Member of the Chamber of Deputies
- In office 15 May 1926 – 17 March 1927
- Constituency: 4th Departamental Circumscription

Personal details
- Born: Coquimbo, Chile
- Died: 17 March 1927
- Party: Conservative Party
- Parent(s): Federico Marín Carmona Luisa Troncoso Portales
- Alma mater: Pontifical Catholic University of Chile (LL.B)
- Occupation: Lawyer, Politician

= Federico Marín Troncoso =

Chilean politician

Federico Marín Troncoso (died 17 March 1927) was a Chilean lawyer, agriculturalist and politician affiliated with the Conservative Party of Chile. He served as deputy for the 4th Departamental Circumscription during the 1926–1927 legislative period.

==Biography==
He was born in Coquimbo, Chile, the son of Federico Marín Carmona and Luisa Troncoso Portales. He remained unmarried.

He studied at Colegio San Ignacio and later pursued Law at the Pontifical Catholic University of Chile, qualifying as a lawyer on 3 July 1913. His thesis was titled De la acción de petición de herencia, de la reforma del testamento, de los efectos de una partición por acto entre vivos.

He practiced his profession in La Serena and was also engaged in agricultural activities, managing valuable family-owned estates in that city.

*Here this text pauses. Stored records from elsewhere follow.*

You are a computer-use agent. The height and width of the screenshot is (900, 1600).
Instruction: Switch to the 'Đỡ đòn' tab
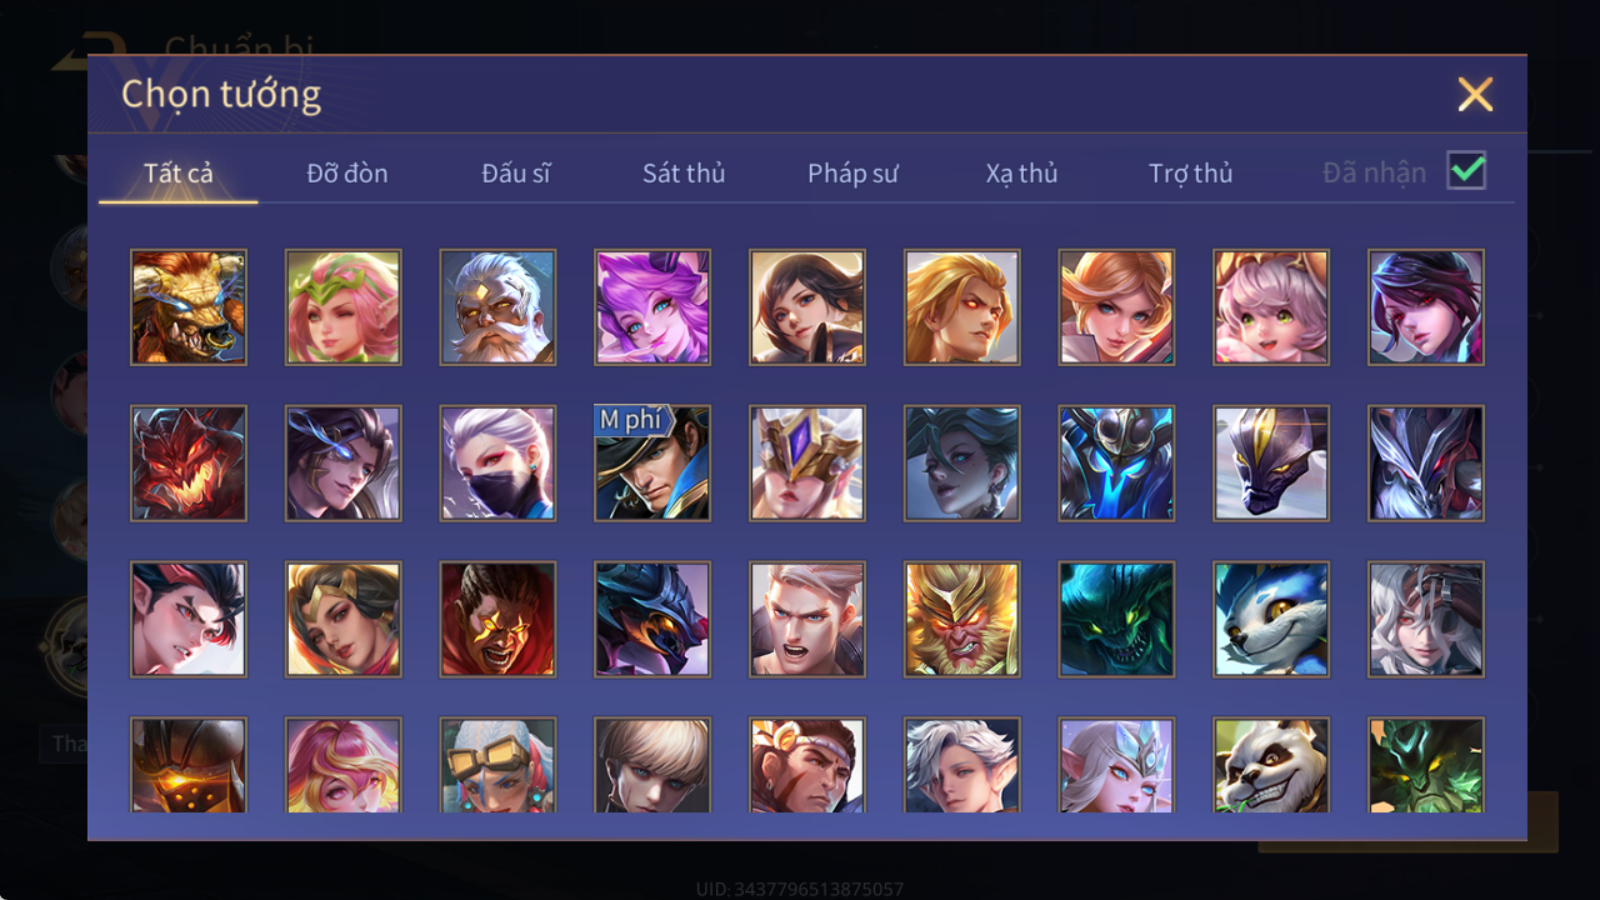347,173
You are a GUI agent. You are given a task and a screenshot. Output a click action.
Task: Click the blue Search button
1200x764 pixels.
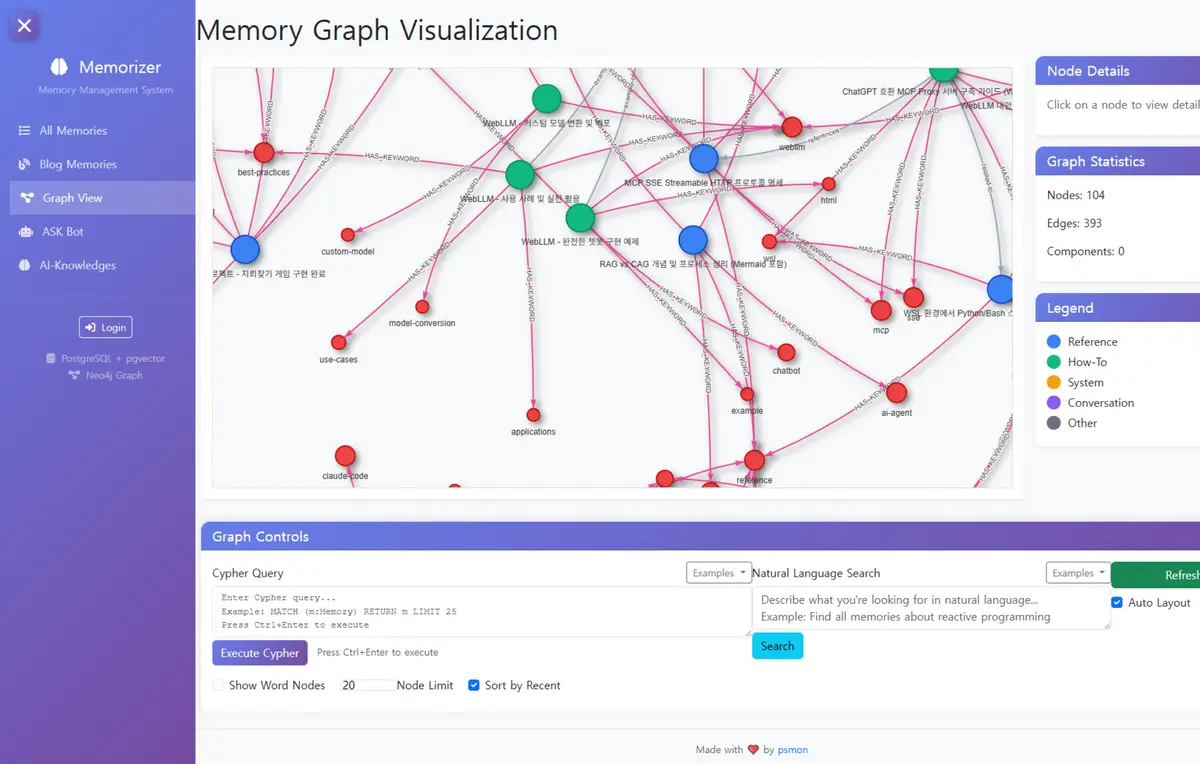777,646
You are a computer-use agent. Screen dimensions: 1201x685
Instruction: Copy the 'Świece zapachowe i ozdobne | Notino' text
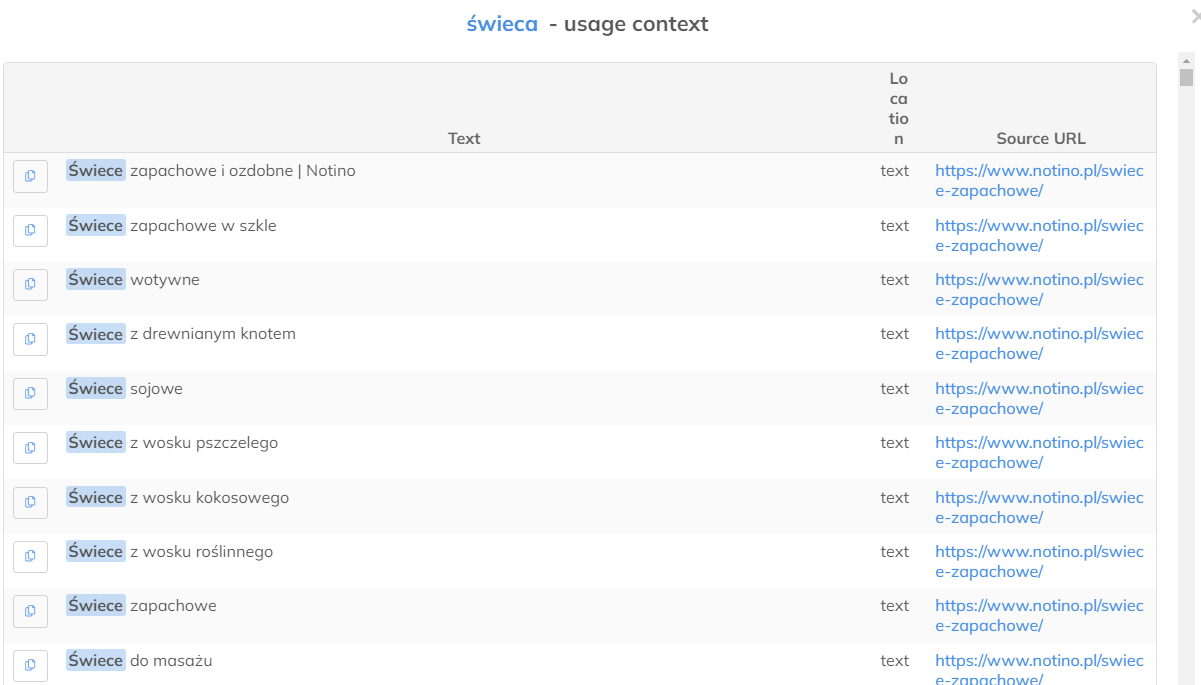tap(30, 176)
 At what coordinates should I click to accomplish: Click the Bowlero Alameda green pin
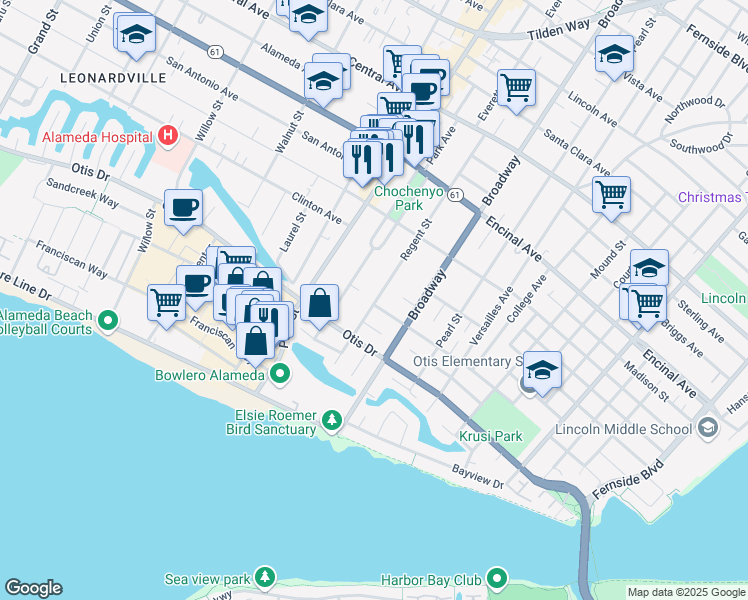click(280, 374)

Within the Conservative Party, he served as party president in La Serena and founded the Conservative Center of that city. He also participated in the political coalition known as the Unión Nacional.

==Political career==
He was elected deputy for the 4th Departamental Circumscription (La Serena, Coquimbo, Elqui, Ovalle, Combarbalá and Illapel) for the 1926–1927 period. He served on the Permanent Commission of Labour and Social Welfare. Upon his death on 17 March 1927, he was replaced by Carlos Vicuña Zorrilla.